Artificial insemination is a simple procedure in which specially treated sperm from the male partner is injected into the female partner’s reproductive tract. The procedure dates back to the early 20th century. In most cases, artificial insemination is performed with the husband’s sperm. If the husband’s ejaculate contains very few or no live sperm, sperm from a donor can be injected.
Most often, artificial insemination is often recommended to treat infertility caused by mild to moderate male factor infertility, insufficient cervical mucus, hostile cervical mucus, or various structural abnormalities in the woman. If the problem is with the husband having a low sperm count, ICSI is a procedure that, while costlier and more complex, should be used.

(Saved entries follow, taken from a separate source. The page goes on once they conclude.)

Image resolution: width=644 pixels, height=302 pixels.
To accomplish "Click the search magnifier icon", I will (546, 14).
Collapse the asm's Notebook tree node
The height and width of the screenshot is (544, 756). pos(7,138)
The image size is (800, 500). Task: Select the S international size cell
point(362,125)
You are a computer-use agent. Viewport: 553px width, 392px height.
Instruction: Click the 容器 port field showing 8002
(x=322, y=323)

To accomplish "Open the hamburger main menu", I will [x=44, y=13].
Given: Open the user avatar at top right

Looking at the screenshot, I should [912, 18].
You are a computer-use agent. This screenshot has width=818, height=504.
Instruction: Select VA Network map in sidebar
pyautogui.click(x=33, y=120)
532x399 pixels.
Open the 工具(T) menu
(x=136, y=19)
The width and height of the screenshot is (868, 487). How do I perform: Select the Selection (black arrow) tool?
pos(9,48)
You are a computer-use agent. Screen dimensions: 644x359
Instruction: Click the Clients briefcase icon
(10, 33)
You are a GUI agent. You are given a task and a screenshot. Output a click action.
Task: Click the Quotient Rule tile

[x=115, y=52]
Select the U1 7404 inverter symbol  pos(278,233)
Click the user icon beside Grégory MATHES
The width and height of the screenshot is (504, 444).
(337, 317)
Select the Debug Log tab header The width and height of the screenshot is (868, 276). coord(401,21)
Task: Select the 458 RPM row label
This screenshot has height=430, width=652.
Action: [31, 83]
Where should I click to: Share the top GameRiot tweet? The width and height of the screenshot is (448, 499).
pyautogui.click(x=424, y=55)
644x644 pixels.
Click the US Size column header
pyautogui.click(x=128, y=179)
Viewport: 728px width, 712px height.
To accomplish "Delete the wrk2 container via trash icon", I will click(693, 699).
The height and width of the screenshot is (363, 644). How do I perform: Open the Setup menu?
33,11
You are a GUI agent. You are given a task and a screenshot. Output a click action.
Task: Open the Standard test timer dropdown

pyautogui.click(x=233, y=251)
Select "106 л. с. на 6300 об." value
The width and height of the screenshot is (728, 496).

Artificial insemination actually refers to a general procedure. There are several types of artificial insemination, based upon the location that the sperm is inseminated into the female. They include intracervical, intrauterine, intrafollicular, and intratubal inseminations.
As far as fertility treatment goes, artificial insemination is a relatively quick procedure. It typically takes place in the clinical office. It is performed by passing a sterile catheter containing the sperm through the cervix and into the uterine cavity. The sperm are then injected directly into the uterus. Usually the insemination itself causes little if any discomfort. Following the insemination procedure, you will likely be asked to remain lying down with your hips elevated for about 45 minutes.